-- Goal A --
In the desert protection article below, rewrite the paragraph beginning "Meanwhile, Republican Rep. Paul Cook" as a short bulleted list that keeps its main facts.
-- Goal B --
Count the lines of the records below that contain the string "right", matching case exactly. Reply with the number only.

Scientists have only recently learned that desert soils and plants, whose roots plunge deep into the earth, sequester vast amounts of carbon. “If you bulldoze the soil, you start to release carbon at a rate that offsets the gains of moving away from fossil fuel,” Andre said. “That’s pretty extraordinary, given that the sole reason used to justify the projects has been dealing with the climate crisis.”
Nearly everyone in the desert, from off-roaders to birdwatchers, say they support renewable energy, but insist it should go on rooftops and disturbed lands, not virgin desert.
Feinstein proposed the monuments and other areas for protection in legislation introduced in 2010. The threat of legislation thwarted many solar and wind projects, but others have proceeded.
Wind leases
Two towering volcanic buttes in Pipes Canyon near Yucca Valley, blanketed in Native American petroglyphs, were added to the proposed Sand to Snow protections last year after transmission lines and wind towers were proposed on top of them. The Bureau of Land Management leased the land to wind companies for testing at $1 an acre, said Frazier Haney, conservation director of the Mojave Desert Land Trust.
With her bill languishing in Congress, Feinstein asked Obama last fall to declare the monuments under the Antiquities Act, a 1906 law that gives the president power to create national monuments on public lands. President Herbert Hoover used the law to establish Death Valley as a monument in 1933 just before he left office, and his successor, Franklin D. Roosevelt, designated Joshua Tree as a monument under the act in 1936.
Executive action would not include all of the lands Feinstein sought for protection, including many of the park additions, wilderness areas, and a first-ever congressionally designated area for off-road vehicles.
Meanwhile, Republican Rep. Paul Cook, whose San Bernardino County district encompasses the area, introduced a competing bill last fall that would create the same three monuments. But Cook added several poison pills for environmentalists, opening nearly 100,000 acres to mining in the Mojave Trails and banning use of the Antiquities Act in the California desert.
Looking out recently over the Castle Mountains grasslands, transformed by El Niño rains into a glistening garden of cactus and Joshua trees, David Lamfrom sees an ideal place to reintroduce pronghorn antelope exterminated by hunting a century ago. Seven years ago, developers proposed solar farms on 8,000 acres of these grasslands.
“This place has been almost protected and almost destroyed a dozen times,” said Lamfrom, desert director for the National Parks and Conservation Association. “There is unanimous agreement that it deserves protection. If Congress can’t act, the president must.”
But off-road vehicle groups fear a presidential proclamation, saying it will kill prospects for Feinstein’s broader bill that protects their areas. Randy Banis, who represents the California Off-Road Vehicle Association, negotiated those safeguards over many years.
‘Lonely exploration’
Sitting in remote Lucerne Valley’s Cafe 247, not far from the 11,700-year-old creosote bush, Banis said he uses the desert for “deep, dark, backcountry, lonely exploration,” not to bash it up driving in circles on big tires. Even hard-core environmentalists need roads to get to their hikes, he said.

-- Word and item position data --
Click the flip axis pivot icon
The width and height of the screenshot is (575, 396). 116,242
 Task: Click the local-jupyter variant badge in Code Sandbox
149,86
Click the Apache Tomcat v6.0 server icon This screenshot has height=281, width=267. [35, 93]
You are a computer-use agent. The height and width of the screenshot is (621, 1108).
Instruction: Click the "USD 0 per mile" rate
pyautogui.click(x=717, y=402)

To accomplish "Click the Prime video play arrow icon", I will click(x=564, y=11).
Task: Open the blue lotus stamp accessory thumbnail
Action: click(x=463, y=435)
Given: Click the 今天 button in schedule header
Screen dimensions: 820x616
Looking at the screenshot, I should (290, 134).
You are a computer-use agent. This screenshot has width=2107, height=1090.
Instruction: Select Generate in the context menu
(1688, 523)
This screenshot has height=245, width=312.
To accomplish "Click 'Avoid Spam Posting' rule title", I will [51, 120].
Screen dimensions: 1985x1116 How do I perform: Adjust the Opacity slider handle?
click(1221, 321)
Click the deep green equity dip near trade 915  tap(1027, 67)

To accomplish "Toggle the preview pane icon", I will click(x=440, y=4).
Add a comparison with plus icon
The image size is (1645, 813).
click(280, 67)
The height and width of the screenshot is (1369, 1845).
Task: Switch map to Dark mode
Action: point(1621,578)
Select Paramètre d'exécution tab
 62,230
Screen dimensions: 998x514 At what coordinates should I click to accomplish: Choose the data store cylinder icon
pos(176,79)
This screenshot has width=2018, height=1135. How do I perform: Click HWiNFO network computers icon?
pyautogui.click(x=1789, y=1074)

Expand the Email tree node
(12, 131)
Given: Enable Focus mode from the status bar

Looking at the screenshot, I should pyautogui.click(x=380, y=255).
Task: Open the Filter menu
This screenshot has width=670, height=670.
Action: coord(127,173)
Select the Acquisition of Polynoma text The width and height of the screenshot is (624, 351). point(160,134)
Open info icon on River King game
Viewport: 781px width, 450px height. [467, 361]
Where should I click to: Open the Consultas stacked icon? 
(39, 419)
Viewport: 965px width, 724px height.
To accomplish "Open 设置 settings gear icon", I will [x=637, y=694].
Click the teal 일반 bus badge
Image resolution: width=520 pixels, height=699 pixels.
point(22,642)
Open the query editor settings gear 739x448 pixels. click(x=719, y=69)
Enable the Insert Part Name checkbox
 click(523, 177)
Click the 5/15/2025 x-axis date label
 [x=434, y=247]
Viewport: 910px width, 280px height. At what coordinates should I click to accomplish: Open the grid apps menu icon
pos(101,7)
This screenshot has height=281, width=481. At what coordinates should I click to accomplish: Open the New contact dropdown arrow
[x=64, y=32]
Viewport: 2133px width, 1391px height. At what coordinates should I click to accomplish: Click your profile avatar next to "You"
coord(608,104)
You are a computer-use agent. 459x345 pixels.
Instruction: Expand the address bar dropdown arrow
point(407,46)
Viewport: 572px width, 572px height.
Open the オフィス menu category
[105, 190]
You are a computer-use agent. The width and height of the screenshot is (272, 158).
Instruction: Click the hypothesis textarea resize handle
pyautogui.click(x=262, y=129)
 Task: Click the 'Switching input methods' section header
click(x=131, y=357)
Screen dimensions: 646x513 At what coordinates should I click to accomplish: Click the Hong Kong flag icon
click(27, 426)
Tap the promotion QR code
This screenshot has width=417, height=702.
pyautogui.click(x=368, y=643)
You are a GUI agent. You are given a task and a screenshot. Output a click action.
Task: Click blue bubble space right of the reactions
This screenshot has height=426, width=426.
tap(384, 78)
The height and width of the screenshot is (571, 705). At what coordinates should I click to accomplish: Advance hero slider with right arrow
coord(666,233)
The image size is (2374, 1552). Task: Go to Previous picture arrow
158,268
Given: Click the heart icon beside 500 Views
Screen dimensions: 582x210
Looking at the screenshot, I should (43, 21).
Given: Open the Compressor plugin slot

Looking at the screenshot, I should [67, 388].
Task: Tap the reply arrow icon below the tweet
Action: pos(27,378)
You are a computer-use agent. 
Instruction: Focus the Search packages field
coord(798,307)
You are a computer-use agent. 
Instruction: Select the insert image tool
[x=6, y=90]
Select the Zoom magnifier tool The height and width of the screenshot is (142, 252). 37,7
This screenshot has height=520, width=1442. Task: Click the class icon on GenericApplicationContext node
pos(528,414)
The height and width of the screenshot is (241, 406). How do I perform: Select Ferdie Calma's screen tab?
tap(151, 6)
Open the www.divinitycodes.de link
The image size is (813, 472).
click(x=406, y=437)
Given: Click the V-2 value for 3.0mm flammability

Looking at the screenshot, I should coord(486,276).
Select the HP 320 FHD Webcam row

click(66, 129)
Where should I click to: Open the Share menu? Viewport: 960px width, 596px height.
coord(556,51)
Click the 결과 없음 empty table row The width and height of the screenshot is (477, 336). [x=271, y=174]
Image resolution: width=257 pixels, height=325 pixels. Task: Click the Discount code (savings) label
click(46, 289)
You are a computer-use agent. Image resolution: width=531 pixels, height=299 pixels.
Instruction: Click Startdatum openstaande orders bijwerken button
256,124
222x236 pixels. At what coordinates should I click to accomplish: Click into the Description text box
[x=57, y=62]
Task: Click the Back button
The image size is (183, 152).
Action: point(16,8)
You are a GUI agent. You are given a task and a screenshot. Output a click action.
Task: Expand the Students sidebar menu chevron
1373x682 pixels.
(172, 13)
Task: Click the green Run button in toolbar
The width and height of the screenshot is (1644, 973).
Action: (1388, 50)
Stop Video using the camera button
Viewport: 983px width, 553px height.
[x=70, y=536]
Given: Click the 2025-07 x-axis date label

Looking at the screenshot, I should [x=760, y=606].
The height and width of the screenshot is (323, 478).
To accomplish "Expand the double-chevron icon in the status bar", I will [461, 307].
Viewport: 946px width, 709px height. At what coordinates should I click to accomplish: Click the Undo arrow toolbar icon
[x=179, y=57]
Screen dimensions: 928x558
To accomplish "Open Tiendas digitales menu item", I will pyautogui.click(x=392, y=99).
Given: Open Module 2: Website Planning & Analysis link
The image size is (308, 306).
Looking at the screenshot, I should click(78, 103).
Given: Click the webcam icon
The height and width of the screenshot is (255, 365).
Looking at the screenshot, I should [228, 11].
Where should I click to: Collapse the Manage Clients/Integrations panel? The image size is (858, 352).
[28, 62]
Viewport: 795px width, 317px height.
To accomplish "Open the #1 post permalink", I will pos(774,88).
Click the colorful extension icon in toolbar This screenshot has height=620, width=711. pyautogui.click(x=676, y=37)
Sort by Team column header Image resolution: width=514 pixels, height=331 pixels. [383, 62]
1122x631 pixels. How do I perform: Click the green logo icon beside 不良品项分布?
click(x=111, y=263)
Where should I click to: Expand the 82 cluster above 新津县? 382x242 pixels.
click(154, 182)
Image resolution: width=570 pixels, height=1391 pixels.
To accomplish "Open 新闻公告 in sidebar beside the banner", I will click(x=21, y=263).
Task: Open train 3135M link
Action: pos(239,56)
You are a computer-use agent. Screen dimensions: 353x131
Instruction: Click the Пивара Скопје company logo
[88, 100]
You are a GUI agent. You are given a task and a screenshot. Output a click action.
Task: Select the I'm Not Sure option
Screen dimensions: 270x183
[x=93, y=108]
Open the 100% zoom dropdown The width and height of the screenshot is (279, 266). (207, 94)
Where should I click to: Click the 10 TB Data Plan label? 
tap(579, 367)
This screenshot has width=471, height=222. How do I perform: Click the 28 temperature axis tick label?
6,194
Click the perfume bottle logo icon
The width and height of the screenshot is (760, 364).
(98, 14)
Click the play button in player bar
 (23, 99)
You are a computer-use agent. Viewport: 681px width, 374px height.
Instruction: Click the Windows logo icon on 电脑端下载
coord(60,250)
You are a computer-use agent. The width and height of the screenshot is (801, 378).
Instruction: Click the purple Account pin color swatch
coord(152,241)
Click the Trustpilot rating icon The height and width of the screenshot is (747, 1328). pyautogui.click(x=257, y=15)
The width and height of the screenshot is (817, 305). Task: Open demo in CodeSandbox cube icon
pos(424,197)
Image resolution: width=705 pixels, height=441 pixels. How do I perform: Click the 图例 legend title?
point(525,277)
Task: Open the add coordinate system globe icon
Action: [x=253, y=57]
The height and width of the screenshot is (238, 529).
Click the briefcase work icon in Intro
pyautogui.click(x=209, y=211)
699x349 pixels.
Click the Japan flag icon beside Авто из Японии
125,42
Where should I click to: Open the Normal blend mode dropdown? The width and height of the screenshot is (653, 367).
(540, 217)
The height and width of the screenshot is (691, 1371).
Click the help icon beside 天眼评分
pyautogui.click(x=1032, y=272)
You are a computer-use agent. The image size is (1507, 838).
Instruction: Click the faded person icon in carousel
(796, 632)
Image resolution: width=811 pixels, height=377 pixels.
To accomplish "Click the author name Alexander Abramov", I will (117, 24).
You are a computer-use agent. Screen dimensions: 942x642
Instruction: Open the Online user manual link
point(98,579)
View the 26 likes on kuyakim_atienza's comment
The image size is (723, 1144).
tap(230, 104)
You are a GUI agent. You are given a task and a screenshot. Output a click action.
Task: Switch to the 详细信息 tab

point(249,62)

-- Correct output A --
- Republican Rep. Paul Cook represents a San Bernardino County district that encompasses the area.
- Last fall he introduced a competing bill that would create the same three monuments.
- The bill included several poison pills for environmentalists:
  - it would open nearly 100,000 acres in the Mojave Trails to mining
  - it would ban use of the Antiquities Act in the California desert

-- Correct output B --
2